» **EXERCISE REQUIREMENTS**:
Your reply should reproduce each entry exactly and contain no pictures.

-- SOURCE DATA follows --

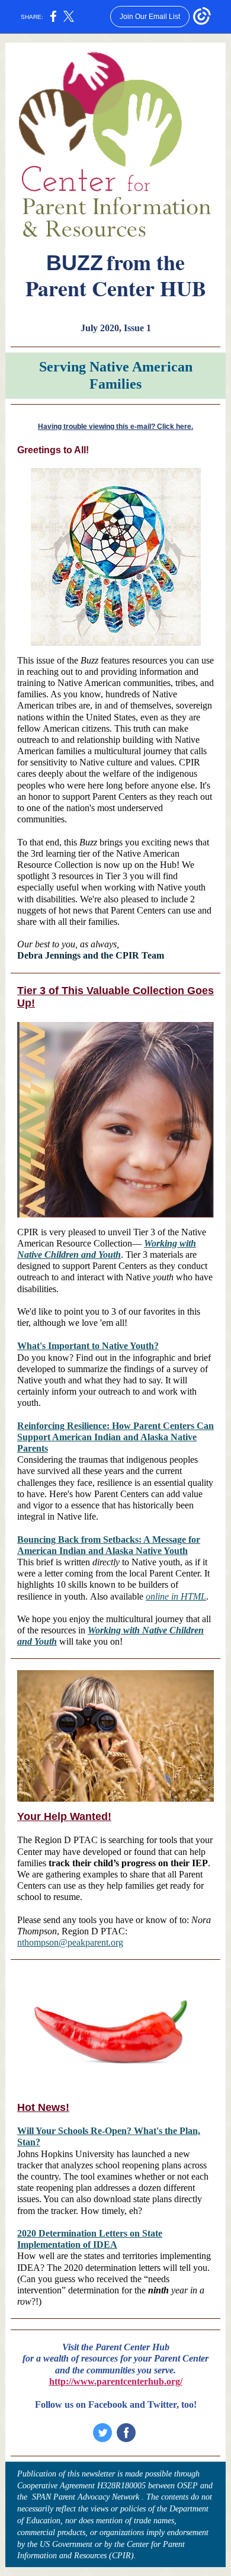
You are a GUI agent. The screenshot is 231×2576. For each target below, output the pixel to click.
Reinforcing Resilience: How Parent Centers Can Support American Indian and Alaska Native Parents (115, 1437)
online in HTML (176, 1596)
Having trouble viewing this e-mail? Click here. (115, 426)
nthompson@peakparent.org (70, 1942)
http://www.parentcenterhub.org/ (115, 2381)
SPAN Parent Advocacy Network (85, 2496)
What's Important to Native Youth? (88, 1346)
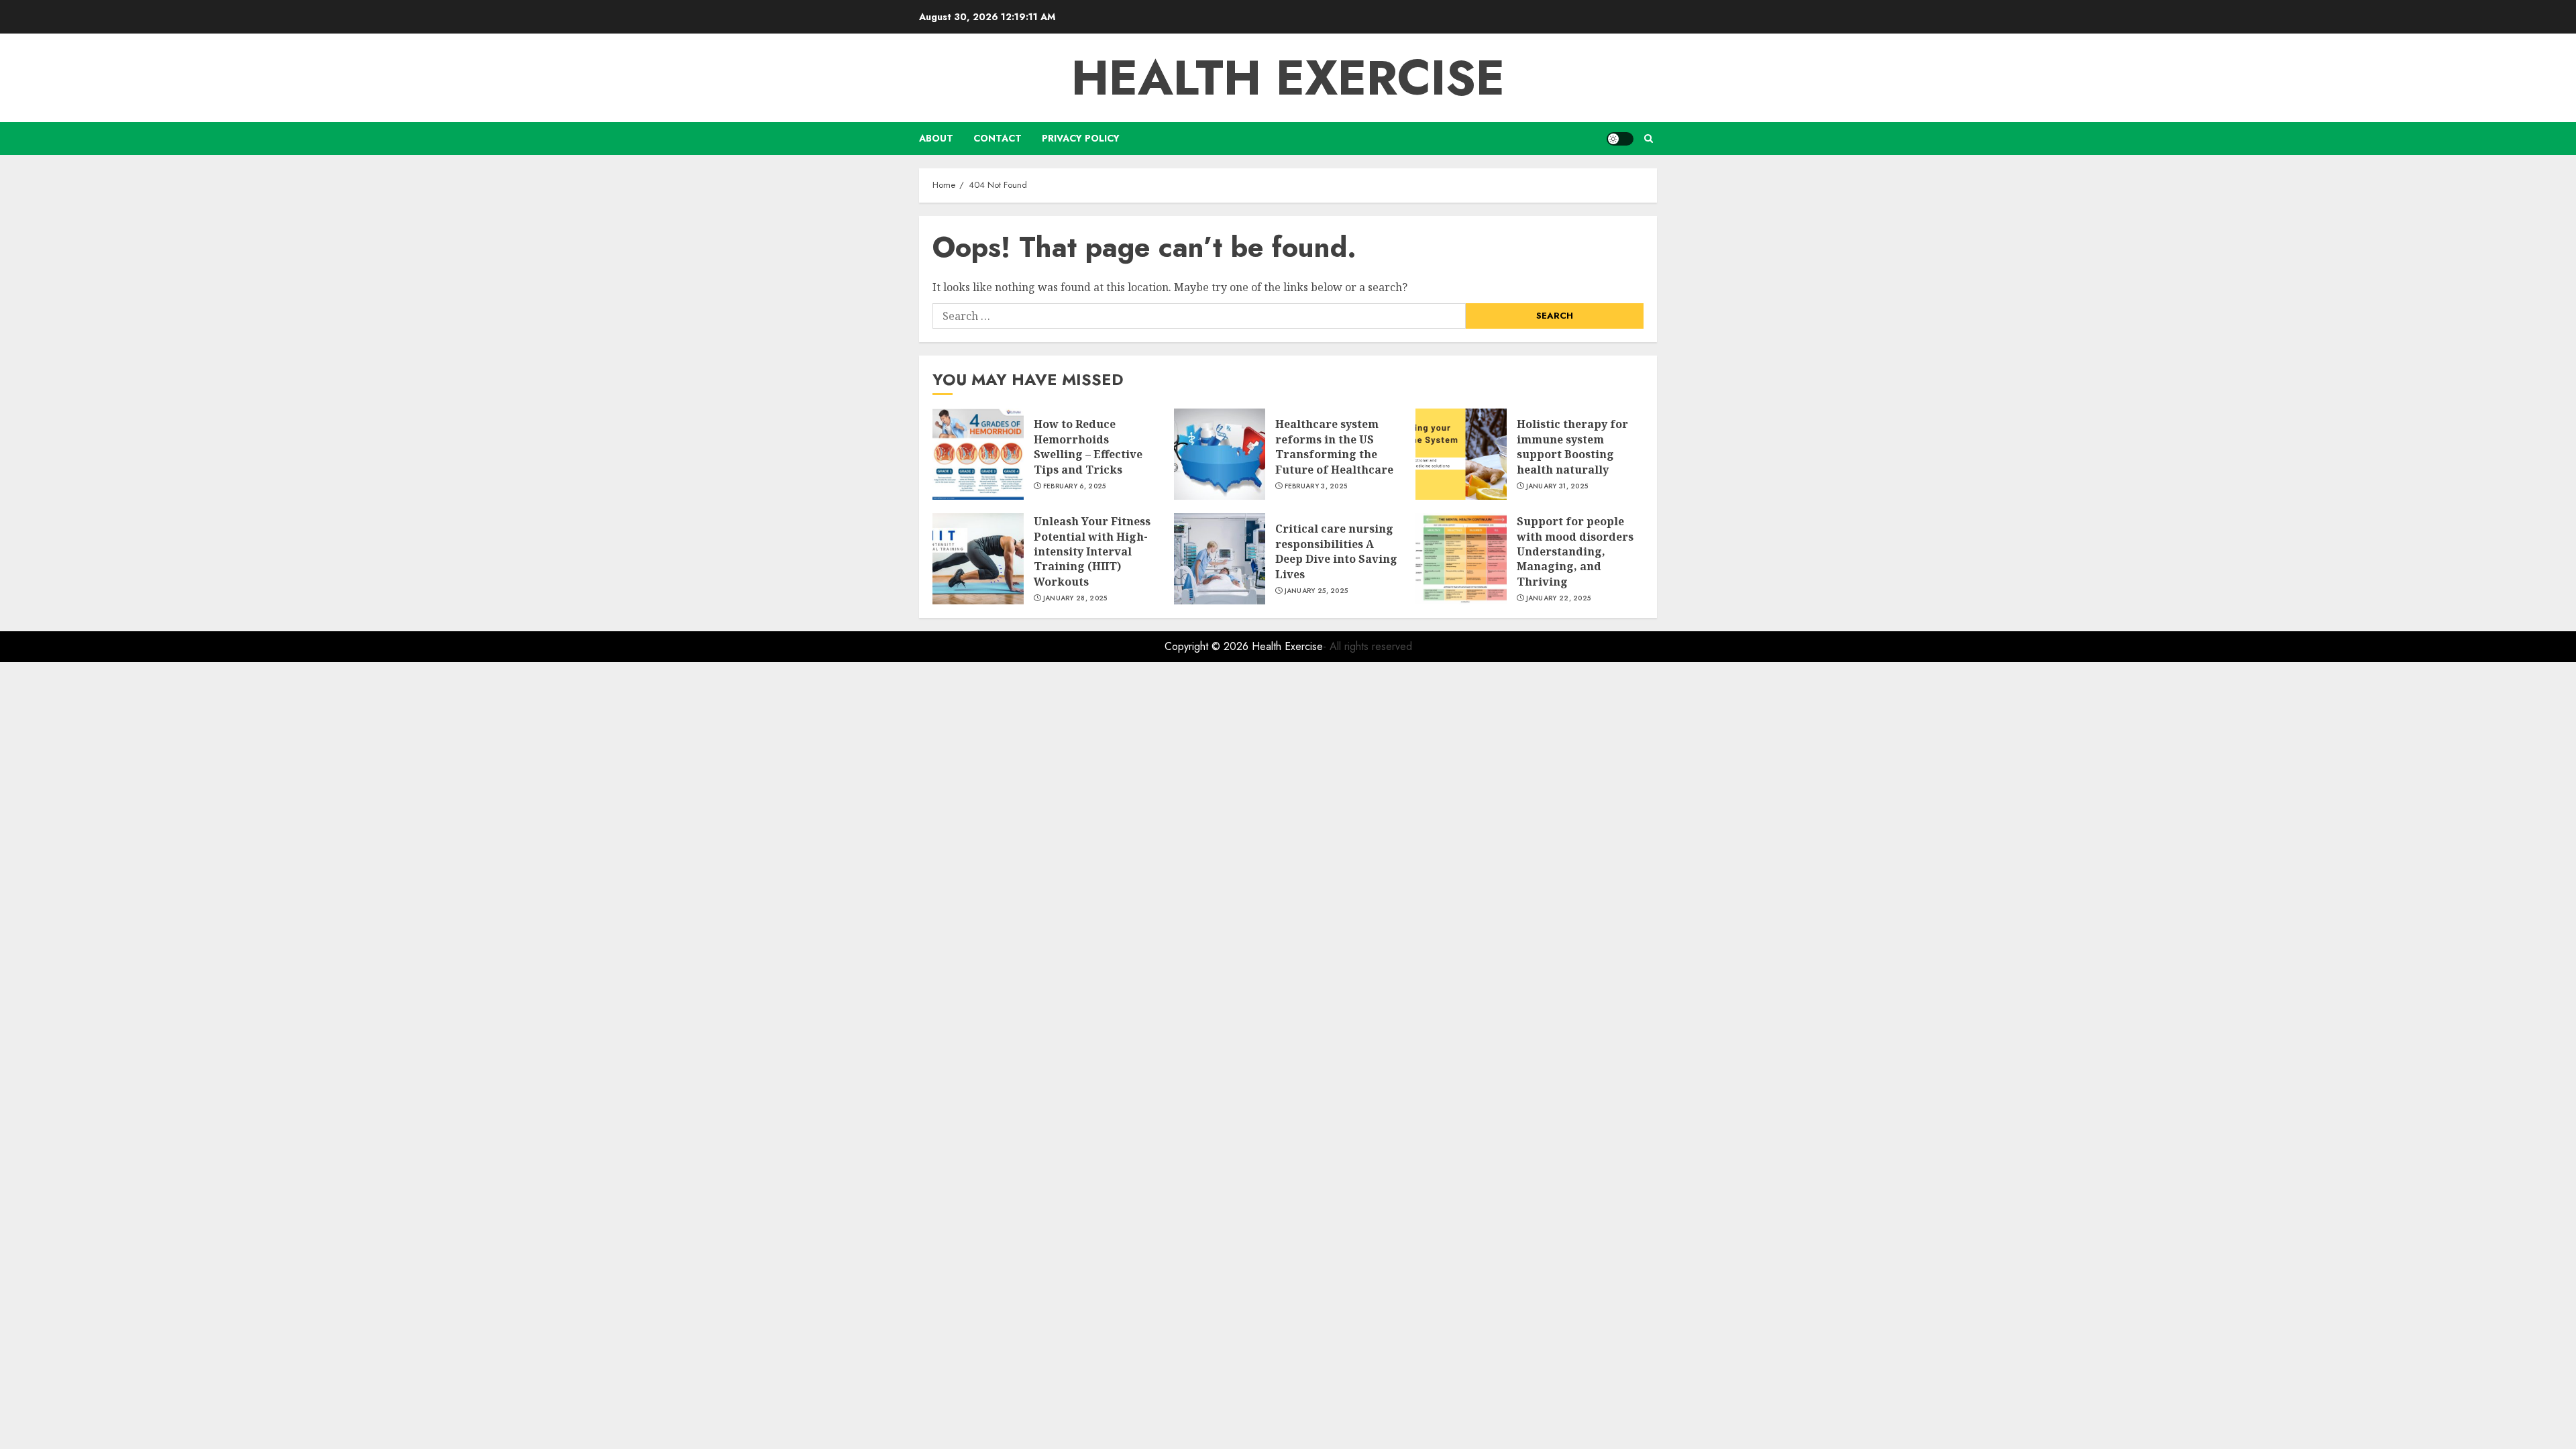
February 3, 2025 (1316, 486)
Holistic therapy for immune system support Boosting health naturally (1572, 446)
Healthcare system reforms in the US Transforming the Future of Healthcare (1334, 446)
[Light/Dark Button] (1620, 139)
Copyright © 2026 (1208, 646)
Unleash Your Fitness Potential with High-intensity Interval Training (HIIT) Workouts (1092, 551)
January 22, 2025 (1558, 598)
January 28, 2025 (1075, 598)
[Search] (1648, 138)
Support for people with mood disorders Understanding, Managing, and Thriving (1575, 551)
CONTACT (997, 138)
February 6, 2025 (1074, 486)
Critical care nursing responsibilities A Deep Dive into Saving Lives (1336, 551)
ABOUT (936, 138)
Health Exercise (1288, 78)
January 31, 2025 (1557, 486)
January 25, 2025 (1316, 591)
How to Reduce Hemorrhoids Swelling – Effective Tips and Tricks (1088, 446)
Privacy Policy (1081, 138)
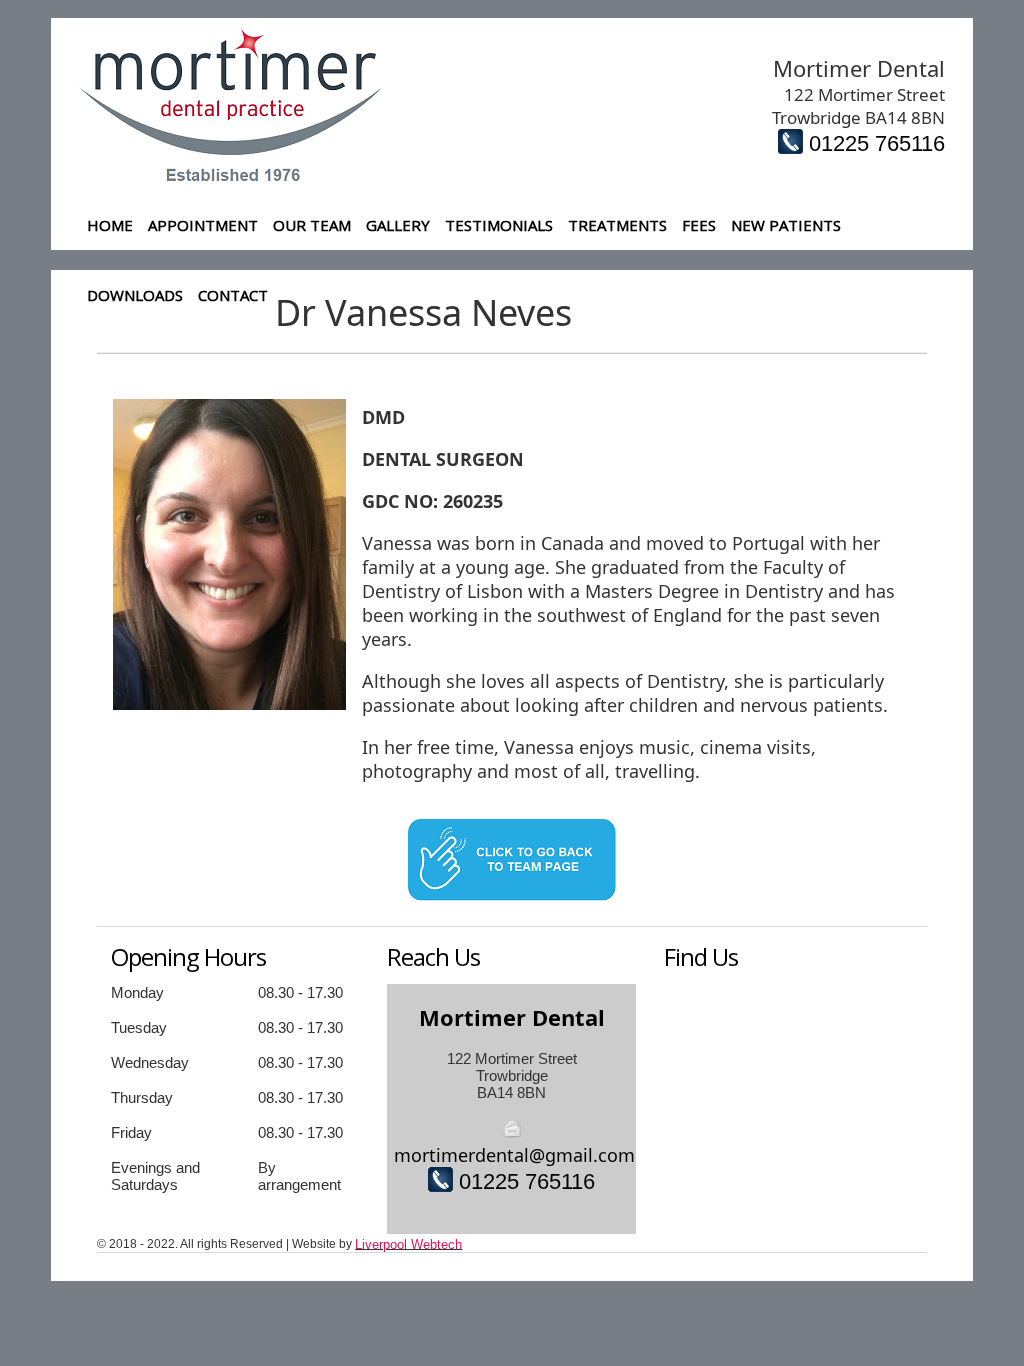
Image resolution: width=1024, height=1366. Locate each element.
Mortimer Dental (512, 1017)
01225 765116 (877, 143)
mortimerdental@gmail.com (514, 1155)
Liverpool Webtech (408, 1244)
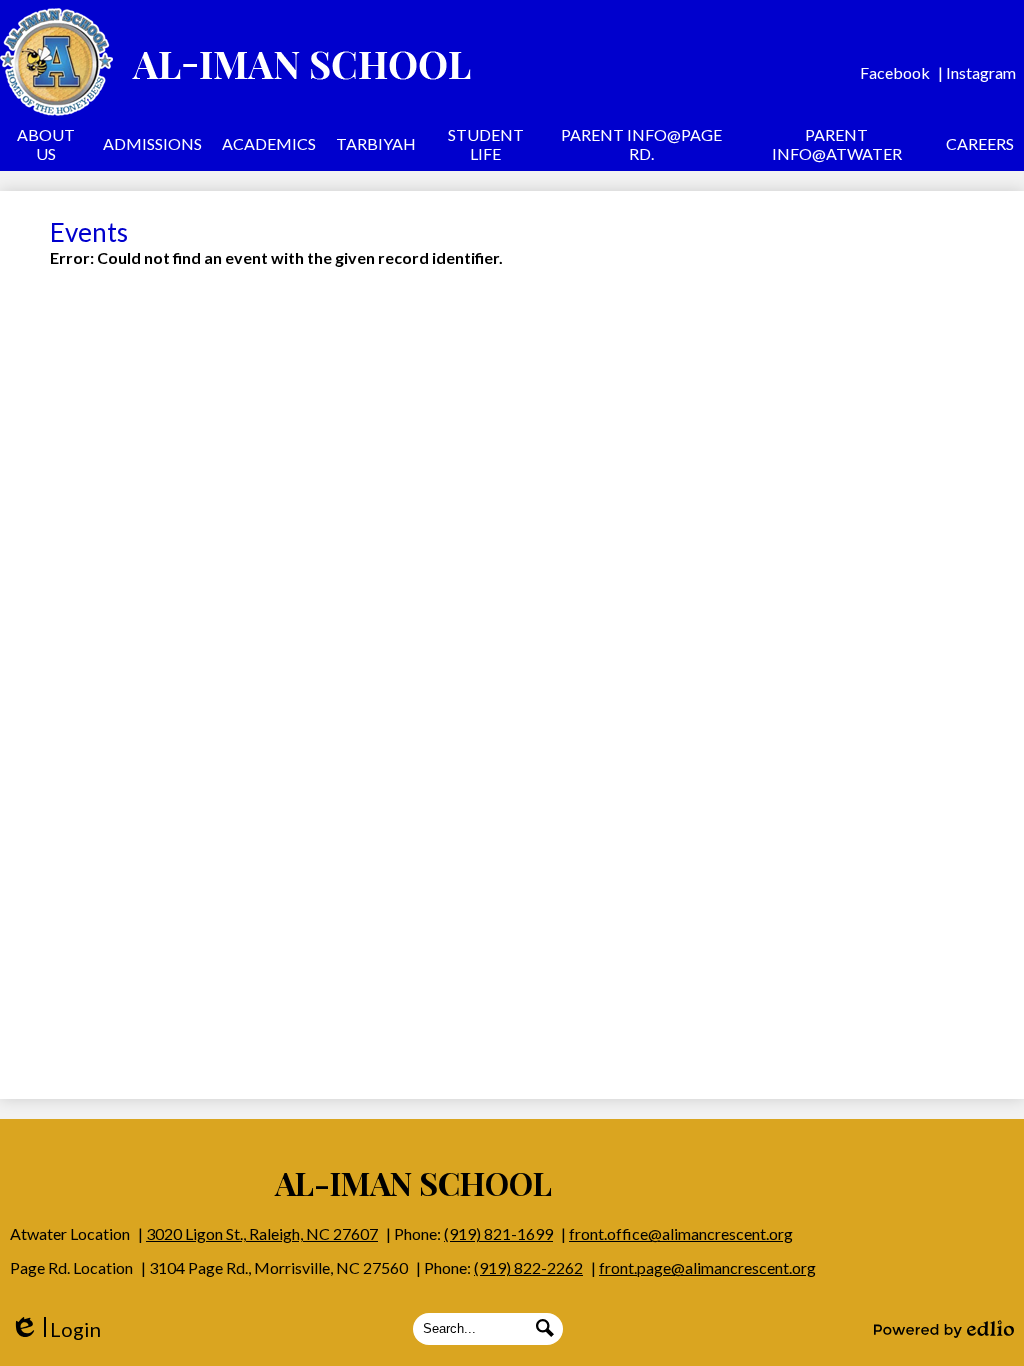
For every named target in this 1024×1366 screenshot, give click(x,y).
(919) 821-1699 (498, 1233)
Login (55, 1329)
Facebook (895, 72)
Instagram (981, 72)
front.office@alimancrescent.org (681, 1233)
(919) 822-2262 (528, 1267)
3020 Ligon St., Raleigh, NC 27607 (262, 1233)
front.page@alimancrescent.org (707, 1267)
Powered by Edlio (944, 1329)
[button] (46, 147)
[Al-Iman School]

-- SOURCE DATA concluded --

» **WORKED SOLUTION**:
You are a GUI agent. The screenshot is 231×2576. For each target below, output the pixel to click.
Reinforcing Resilience: How Parent Centers Can Support American Indian and Alaska Native Parents (115, 1437)
online in HTML (176, 1596)
Having trouble viewing this e-mail? Click here. (115, 426)
nthompson@peakparent.org (70, 1942)
http://www.parentcenterhub.org/ (115, 2381)
SPAN Parent Advocacy Network (85, 2496)
What's Important to Native Youth? (88, 1346)
February 3, 2025 (1316, 486)
Holistic therapy for immune system support Boosting health naturally (1572, 446)
Healthcare system reforms in the US Transforming the Future of Healthcare (1334, 446)
[Light/Dark Button] (1620, 139)
Copyright © 2026 (1208, 646)
Unleash Your Fitness Potential with High-intensity Interval Training (HIIT) Workouts (1092, 551)
January 22, 2025 (1558, 598)
January 28, 2025 (1075, 598)
[Search] (1648, 138)
Support for people with mood disorders Understanding, Managing, and Thriving (1575, 551)
CONTACT (997, 138)
February 6, 2025 (1074, 486)
Critical care nursing responsibilities A Deep Dive into Saving Lives (1336, 551)
ABOUT (936, 138)
Health Exercise (1288, 78)
January 31, 2025 (1557, 486)
January 25, 2025 (1316, 591)
How to Reduce Hemorrhoids Swelling – Effective Tips and Tricks (1088, 446)
Privacy Policy (1081, 138)
Image resolution: width=1024, height=1366. Locate each element.
Mortimer Dental (512, 1017)
01225 765116 (877, 143)
mortimerdental@gmail.com (514, 1155)
Liverpool Webtech (408, 1244)
For every named target in this 1024×1366 screenshot, give click(x,y).
(919) 821-1699 (498, 1233)
Login (55, 1329)
Facebook (895, 72)
Instagram (981, 72)
front.office@alimancrescent.org (681, 1233)
(919) 822-2262 (528, 1267)
3020 Ligon St., Raleigh, NC 27607 (262, 1233)
front.page@alimancrescent.org (707, 1267)
Powered by Edlio (944, 1329)
[button] (46, 147)
[Al-Iman School]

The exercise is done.